Task objective: In the entries below, find the line with "Uncheck the 2020-11-03-10-42-37 video item" and the line with "Toggle the 24h". Print those two and everything between them exactly, and nothing else.

[[ Exercise inputs, beginning ]]

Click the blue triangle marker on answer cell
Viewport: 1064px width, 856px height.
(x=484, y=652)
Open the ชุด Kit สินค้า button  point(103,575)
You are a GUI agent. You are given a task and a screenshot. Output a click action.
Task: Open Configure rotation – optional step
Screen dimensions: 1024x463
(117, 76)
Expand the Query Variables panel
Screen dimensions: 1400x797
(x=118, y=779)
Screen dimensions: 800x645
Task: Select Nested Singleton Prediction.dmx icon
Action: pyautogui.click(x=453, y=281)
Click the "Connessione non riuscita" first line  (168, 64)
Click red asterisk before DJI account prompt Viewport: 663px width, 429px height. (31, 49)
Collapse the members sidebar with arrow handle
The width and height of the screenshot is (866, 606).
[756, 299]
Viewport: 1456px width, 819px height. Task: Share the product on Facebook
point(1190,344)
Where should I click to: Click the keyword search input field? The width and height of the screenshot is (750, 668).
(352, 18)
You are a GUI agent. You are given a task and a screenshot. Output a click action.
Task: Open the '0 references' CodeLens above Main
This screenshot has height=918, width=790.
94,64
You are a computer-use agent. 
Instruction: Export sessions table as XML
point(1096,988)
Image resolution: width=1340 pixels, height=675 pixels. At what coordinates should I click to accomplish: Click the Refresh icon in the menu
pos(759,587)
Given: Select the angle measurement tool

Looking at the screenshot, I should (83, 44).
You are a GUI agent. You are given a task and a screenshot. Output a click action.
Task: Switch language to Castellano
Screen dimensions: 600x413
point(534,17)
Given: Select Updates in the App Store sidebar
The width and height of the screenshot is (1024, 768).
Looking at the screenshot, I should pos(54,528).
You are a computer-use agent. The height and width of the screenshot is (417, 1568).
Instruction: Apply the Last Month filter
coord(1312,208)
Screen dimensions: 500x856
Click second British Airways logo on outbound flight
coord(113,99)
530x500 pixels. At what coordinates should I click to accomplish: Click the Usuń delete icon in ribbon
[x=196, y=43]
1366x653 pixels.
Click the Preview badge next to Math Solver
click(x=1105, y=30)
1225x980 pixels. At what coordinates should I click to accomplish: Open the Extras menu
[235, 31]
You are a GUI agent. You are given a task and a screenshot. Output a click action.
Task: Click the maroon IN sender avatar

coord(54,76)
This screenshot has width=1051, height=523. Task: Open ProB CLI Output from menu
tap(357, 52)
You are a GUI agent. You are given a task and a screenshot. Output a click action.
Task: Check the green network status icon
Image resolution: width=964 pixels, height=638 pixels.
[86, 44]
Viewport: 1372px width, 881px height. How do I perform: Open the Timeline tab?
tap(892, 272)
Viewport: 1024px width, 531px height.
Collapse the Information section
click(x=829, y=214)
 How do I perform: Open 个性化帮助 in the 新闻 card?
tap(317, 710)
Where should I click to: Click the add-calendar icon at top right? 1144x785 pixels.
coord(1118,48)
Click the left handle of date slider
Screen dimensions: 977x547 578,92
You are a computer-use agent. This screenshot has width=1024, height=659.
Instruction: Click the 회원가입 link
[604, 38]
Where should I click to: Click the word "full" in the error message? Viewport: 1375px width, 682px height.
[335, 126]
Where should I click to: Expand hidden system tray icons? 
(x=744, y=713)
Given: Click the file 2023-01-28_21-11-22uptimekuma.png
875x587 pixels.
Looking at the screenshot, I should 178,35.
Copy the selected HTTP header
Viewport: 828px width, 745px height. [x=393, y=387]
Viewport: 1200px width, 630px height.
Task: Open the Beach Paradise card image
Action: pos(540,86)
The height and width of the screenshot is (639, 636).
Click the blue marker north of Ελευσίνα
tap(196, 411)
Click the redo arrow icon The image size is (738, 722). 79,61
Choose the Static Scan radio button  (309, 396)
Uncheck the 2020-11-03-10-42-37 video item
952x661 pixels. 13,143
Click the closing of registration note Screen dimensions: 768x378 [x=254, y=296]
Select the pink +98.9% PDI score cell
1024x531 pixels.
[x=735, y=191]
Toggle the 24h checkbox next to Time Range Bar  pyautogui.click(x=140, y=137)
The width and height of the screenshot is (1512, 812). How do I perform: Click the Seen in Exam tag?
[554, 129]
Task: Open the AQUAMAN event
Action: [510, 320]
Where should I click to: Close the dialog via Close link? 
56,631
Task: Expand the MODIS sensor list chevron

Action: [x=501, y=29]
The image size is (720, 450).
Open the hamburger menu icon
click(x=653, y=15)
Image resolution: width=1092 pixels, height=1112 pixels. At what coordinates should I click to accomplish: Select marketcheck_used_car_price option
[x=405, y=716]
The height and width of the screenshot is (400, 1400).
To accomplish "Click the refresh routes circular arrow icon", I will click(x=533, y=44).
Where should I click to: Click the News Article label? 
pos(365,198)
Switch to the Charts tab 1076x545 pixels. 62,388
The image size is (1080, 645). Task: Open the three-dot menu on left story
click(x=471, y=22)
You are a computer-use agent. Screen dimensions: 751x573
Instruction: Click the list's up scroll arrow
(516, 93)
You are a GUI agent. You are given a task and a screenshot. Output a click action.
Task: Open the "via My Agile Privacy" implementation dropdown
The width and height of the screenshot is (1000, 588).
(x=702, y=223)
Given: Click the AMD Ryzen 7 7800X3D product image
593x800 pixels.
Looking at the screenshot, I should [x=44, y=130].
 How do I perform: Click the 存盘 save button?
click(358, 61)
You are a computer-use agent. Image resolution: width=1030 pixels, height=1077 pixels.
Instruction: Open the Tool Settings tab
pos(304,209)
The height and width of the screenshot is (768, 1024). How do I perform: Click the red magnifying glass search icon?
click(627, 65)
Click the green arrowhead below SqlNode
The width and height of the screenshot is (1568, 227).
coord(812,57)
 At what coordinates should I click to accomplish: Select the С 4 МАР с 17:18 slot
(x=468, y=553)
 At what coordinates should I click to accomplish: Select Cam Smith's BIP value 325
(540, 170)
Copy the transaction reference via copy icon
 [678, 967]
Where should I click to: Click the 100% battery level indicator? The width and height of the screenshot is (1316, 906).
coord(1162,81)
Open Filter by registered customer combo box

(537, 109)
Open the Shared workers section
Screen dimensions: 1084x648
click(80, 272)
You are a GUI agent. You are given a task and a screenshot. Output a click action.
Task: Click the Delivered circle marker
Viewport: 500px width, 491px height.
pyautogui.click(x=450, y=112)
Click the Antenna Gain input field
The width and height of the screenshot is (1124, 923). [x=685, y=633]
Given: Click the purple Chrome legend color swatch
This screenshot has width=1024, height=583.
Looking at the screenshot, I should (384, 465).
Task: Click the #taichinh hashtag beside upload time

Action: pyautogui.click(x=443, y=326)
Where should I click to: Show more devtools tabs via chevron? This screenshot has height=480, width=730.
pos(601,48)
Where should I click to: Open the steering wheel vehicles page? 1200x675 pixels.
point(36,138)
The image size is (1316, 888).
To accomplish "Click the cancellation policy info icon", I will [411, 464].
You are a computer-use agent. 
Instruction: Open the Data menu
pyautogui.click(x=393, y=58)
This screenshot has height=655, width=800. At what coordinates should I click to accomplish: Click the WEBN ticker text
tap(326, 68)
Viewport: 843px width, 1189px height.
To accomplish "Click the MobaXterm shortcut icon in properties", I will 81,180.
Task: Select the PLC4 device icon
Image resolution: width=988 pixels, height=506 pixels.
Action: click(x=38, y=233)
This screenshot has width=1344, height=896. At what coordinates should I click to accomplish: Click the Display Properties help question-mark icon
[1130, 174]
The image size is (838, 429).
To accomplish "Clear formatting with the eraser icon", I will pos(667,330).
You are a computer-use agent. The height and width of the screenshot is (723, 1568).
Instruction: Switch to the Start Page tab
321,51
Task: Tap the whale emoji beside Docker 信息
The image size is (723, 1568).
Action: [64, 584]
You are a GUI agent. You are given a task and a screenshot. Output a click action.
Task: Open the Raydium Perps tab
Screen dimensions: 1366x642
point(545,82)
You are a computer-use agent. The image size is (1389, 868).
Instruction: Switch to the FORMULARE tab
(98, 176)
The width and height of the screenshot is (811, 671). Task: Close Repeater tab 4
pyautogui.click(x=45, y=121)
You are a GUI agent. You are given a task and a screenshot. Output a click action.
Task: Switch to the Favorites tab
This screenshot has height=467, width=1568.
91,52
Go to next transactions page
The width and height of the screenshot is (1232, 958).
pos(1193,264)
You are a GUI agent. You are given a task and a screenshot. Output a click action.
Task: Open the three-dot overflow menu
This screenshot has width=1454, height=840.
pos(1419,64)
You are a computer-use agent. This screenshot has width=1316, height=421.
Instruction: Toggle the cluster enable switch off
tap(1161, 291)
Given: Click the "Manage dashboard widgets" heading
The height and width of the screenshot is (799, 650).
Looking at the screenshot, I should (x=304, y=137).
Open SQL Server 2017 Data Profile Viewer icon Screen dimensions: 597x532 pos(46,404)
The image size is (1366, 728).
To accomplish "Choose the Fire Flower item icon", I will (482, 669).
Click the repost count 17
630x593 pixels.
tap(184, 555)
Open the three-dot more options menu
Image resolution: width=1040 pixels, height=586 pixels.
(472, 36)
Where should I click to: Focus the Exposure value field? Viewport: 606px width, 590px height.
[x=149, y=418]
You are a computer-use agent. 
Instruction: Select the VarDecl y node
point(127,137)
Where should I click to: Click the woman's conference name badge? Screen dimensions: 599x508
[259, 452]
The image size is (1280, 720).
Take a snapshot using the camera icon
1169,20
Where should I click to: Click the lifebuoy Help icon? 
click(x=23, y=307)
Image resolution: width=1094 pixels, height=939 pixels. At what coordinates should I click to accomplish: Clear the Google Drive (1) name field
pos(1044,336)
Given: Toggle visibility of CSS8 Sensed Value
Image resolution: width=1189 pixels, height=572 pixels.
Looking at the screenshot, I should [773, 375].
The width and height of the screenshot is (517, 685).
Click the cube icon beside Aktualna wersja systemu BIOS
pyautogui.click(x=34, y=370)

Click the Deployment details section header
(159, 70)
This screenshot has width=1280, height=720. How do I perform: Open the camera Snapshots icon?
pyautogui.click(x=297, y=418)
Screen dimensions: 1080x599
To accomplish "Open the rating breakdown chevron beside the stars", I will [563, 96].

[[ Exercise inputs, end ]]

Solution to the exercise:
Uncheck the 2020-11-03-10-42-37 video item
952x661 pixels. 13,143
Click the closing of registration note Screen dimensions: 768x378 [x=254, y=296]
Select the pink +98.9% PDI score cell
1024x531 pixels.
[x=735, y=191]
Toggle the 24h checkbox next to Time Range Bar  pyautogui.click(x=140, y=137)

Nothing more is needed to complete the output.